Early Signs and Diagnosis of Acute Myeloid Leukemia (AML)
Iliana was just seven months old when she was diagnosed with acute myeloid leukemia (AML). For months, she had been back and forth to the pediatrician with a variety of ailments—colds, fevers, stomach bugs—and never fully recovering for more than a week. “Something just always seemed off,” her mother, Brianna, said. At the end of September 2023, Iliana’s father, Thanasi, was feeding her a bottle when she began crying and then held her breath until she went limp and passed out. They called 911. After 30 or 40 seconds, Iliana came to and started breathing again. The EMTs verified that her vitals were normal, but asked, “Does she always look that pale?”
A few hours later, it happened again. Their on-call pediatrician sent them to Urgent Care at Connecticut Children’s Specialty Care Center in Farmington, where Iliana was examined and given an EKG. Once more, her vitals were normal and she was cleared to go home; however, another person, this time a nurse practitioner, asked whether Iliana was always so pale. The next morning, Connecticut Children’s cardiologist Alex Golden, MD, reviewed the results of Iliana’s EKG. He did not like what he saw, and the family returned to Connecticut Children’s. After another EKG and an ultrasound, Dr. Golden proclaimed Iliana’s heart to be fine, but something was off with her. He sent Iliana down the hall to have bloodwork done.
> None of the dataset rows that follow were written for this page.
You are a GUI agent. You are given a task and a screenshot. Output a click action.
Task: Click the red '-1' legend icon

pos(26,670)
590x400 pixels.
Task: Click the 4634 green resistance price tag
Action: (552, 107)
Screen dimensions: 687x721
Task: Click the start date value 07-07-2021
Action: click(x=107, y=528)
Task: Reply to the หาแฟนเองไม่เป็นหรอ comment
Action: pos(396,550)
Brianna and Iliana had just gotten home from the appointment when Dr. Golden called again. The bloodwork results showed Iliana’s hemoglobin was dangerously low. Brianna was told to pack a bag and return to Connecticut Children’s—Iliana would be in the hospital for a few days. She was admitted to Connecticut Children’s pediatric intensive care unit (PICU) for two blood transfusions, before she was transferred to the hematology/oncology floor. That’s where pediatric hematologist/oncologist Ching Lau, MD, diagnosed her with AML.